(Stored items)
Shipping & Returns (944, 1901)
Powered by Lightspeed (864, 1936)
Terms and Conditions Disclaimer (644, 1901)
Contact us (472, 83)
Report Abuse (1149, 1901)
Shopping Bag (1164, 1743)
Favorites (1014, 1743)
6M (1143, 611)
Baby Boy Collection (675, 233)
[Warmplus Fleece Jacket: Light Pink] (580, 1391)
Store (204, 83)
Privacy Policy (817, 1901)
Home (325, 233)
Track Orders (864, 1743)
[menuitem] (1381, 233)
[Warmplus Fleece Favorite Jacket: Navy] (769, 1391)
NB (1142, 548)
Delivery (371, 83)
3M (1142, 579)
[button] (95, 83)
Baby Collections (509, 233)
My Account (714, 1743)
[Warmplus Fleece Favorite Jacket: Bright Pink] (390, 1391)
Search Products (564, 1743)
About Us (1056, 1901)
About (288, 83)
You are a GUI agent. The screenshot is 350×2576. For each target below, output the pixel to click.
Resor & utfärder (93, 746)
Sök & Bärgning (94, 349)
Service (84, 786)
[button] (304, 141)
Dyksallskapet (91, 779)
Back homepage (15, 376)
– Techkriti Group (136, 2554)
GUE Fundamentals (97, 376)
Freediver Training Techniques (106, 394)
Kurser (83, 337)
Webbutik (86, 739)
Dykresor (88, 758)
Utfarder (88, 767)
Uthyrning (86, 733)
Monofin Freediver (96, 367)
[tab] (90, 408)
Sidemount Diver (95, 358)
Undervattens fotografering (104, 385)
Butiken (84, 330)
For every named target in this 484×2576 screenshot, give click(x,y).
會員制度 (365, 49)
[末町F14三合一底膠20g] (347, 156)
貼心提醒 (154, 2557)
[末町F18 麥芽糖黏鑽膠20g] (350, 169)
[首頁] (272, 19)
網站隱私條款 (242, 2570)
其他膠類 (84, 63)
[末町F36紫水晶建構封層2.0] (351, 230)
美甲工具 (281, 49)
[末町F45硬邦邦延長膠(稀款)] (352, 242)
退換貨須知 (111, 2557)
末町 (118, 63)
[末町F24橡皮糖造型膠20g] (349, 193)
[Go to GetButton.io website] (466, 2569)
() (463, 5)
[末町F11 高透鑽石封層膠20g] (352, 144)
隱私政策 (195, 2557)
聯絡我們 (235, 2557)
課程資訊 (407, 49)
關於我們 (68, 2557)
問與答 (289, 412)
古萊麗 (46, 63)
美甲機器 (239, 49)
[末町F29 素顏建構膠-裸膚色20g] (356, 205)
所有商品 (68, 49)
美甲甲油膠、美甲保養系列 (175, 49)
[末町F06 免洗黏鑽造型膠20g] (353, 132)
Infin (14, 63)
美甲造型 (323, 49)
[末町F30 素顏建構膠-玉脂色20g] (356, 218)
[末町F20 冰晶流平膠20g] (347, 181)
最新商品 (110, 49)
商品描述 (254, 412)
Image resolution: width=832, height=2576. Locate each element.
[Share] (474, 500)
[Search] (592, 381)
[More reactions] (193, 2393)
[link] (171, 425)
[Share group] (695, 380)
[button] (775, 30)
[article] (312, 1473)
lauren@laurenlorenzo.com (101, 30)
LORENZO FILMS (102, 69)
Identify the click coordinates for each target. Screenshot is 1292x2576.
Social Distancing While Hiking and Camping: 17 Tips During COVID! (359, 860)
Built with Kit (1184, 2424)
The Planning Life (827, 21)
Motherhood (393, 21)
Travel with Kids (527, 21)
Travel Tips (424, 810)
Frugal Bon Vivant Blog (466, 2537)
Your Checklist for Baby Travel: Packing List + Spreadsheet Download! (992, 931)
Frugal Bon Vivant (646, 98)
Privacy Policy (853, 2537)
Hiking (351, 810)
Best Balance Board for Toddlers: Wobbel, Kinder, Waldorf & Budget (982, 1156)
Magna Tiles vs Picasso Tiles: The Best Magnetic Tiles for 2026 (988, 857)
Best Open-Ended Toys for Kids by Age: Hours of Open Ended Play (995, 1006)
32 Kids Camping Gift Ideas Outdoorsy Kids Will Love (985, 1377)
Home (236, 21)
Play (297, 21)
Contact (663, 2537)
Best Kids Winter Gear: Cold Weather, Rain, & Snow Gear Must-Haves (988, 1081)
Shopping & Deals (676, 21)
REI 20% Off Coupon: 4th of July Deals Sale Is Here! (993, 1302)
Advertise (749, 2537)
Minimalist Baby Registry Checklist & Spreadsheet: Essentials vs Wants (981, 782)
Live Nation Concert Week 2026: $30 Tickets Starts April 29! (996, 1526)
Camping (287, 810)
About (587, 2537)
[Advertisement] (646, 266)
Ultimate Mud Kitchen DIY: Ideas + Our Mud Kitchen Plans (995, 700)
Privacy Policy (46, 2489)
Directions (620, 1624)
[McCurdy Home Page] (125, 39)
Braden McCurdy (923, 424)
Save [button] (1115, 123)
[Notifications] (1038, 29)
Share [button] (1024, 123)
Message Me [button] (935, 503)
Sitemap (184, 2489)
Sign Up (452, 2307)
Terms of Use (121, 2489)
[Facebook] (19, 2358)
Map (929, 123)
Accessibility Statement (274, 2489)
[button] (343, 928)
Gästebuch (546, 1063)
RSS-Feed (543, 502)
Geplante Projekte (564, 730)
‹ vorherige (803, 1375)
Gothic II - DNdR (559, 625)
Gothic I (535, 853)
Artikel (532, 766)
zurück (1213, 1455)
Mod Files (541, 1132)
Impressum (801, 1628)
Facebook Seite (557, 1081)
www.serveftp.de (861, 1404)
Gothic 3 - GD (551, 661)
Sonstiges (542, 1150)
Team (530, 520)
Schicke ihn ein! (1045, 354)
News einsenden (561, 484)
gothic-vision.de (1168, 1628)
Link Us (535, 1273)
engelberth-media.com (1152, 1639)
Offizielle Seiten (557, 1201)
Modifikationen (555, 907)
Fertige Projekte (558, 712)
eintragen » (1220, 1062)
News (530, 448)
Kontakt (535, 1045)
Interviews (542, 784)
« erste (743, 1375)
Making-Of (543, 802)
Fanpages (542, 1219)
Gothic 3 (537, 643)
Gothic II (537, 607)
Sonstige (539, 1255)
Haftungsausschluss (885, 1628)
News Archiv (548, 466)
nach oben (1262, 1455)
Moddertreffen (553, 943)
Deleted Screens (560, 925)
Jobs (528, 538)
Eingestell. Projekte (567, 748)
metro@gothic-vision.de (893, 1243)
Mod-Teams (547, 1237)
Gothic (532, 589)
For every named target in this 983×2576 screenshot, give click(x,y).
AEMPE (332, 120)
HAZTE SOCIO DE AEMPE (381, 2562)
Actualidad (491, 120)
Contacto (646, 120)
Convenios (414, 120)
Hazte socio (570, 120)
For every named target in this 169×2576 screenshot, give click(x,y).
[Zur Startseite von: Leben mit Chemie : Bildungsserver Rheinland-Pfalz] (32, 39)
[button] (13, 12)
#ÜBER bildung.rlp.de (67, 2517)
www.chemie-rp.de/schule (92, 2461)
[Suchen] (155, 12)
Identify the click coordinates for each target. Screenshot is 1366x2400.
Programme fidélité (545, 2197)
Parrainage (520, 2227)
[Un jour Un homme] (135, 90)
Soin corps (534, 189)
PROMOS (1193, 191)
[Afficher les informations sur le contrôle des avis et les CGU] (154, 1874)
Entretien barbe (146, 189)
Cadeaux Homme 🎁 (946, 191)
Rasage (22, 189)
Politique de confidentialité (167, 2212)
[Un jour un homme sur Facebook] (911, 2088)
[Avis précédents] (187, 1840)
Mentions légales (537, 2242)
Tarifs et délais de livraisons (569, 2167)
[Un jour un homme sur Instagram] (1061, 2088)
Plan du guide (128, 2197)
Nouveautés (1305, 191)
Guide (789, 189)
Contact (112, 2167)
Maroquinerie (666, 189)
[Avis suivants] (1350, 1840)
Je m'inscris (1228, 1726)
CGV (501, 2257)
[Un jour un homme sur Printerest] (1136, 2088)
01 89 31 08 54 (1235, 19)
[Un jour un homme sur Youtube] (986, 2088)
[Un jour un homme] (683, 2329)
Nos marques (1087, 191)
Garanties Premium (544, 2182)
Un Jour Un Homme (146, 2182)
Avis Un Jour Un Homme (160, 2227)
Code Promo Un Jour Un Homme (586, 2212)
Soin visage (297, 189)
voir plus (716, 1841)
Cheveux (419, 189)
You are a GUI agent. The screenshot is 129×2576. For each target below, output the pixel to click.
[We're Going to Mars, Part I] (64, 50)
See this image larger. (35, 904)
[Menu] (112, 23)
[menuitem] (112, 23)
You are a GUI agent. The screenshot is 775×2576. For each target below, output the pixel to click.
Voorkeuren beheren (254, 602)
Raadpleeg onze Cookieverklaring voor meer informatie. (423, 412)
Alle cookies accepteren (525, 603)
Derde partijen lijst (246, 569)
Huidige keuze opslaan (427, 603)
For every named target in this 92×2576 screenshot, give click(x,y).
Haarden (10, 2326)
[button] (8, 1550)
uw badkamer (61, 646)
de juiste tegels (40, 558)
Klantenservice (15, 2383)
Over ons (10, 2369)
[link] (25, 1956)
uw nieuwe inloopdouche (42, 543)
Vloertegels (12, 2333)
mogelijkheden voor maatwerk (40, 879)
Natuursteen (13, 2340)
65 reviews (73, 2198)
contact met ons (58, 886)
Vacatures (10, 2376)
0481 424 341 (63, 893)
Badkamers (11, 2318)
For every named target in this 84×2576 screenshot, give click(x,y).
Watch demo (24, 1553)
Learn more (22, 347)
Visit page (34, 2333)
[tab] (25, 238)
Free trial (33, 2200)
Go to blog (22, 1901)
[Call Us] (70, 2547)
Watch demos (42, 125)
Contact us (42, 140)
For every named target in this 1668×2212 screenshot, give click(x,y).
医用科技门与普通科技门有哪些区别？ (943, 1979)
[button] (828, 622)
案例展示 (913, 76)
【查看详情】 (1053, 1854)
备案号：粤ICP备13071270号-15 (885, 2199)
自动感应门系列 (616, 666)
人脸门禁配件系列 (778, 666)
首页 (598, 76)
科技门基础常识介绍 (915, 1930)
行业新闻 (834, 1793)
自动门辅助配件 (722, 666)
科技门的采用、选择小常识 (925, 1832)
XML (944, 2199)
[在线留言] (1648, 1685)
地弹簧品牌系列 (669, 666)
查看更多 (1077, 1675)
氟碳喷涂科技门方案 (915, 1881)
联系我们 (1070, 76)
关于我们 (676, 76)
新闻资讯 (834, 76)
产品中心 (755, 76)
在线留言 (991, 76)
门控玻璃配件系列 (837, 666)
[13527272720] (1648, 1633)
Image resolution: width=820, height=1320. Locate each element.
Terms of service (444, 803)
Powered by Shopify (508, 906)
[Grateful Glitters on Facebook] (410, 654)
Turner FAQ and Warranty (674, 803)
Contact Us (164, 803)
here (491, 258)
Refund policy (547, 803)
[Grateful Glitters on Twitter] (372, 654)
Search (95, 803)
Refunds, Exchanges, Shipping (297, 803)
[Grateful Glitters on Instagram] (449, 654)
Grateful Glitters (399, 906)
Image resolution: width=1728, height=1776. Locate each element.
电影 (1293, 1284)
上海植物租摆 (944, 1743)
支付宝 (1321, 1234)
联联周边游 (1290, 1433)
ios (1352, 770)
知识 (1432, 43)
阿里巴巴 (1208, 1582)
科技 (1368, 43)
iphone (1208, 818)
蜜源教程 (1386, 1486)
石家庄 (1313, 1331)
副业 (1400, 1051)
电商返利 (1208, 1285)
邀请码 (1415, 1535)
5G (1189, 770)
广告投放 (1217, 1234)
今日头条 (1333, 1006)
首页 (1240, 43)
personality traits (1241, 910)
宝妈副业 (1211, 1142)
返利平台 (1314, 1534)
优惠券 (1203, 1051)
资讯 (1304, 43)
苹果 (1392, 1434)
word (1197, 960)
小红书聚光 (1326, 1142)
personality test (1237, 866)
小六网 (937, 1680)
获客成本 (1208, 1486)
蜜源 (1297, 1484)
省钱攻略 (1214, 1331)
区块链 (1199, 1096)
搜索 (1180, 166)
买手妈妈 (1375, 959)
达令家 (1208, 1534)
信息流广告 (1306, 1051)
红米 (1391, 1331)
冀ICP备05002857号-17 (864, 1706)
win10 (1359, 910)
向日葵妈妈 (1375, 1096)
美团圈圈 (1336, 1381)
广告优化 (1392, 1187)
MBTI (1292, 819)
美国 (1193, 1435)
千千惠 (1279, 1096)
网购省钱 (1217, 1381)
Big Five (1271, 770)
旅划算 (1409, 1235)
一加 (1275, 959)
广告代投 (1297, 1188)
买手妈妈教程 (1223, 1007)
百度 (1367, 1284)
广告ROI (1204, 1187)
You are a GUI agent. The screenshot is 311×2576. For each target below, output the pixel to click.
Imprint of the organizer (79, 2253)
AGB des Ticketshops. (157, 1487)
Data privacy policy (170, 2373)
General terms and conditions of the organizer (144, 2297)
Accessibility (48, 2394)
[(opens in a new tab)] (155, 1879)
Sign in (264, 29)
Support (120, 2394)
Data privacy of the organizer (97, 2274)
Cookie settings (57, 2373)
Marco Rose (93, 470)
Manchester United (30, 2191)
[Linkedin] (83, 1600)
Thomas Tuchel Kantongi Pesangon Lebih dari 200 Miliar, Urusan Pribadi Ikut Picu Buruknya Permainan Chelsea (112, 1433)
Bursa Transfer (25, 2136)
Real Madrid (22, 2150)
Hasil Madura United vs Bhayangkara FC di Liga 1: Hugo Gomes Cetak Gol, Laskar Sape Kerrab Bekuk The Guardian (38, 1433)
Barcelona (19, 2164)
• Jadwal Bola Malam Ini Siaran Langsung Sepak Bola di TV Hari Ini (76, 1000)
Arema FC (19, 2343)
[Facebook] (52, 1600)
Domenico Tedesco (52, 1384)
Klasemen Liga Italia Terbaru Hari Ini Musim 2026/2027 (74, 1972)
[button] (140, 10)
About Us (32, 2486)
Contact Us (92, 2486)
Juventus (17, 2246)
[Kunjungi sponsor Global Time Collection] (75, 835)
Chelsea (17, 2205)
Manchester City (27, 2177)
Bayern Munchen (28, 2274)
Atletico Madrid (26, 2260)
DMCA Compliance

> [Task prompt]
Look above for the line holding "Un Jour Un Homme (146, 2182)" and the line holding "65 reviews (73, 2198)", then output exactly those two lines and every line between them, nothing more.

> [Task response]
Un Jour Un Homme (146, 2182)
Avis Un Jour Un Homme (160, 2227)
Code Promo Un Jour Un Homme (586, 2212)
Soin visage (297, 189)
voir plus (716, 1841)
Cheveux (419, 189)
You are a GUI agent. The screenshot is 129×2576. For each target below, output the pixel to click.
[We're Going to Mars, Part I] (64, 50)
See this image larger. (35, 904)
[Menu] (112, 23)
[menuitem] (112, 23)
You are a GUI agent. The screenshot is 775×2576. For each target below, output the pixel to click.
Voorkeuren beheren (254, 602)
Raadpleeg onze Cookieverklaring voor meer informatie. (423, 412)
Alle cookies accepteren (525, 603)
Derde partijen lijst (246, 569)
Huidige keuze opslaan (427, 603)
For every named target in this 92×2576 screenshot, give click(x,y).
Haarden (10, 2326)
[button] (8, 1550)
uw badkamer (61, 646)
de juiste tegels (40, 558)
Klantenservice (15, 2383)
Over ons (10, 2369)
[link] (25, 1956)
uw nieuwe inloopdouche (42, 543)
Vloertegels (12, 2333)
mogelijkheden voor maatwerk (40, 879)
Natuursteen (13, 2340)
65 reviews (73, 2198)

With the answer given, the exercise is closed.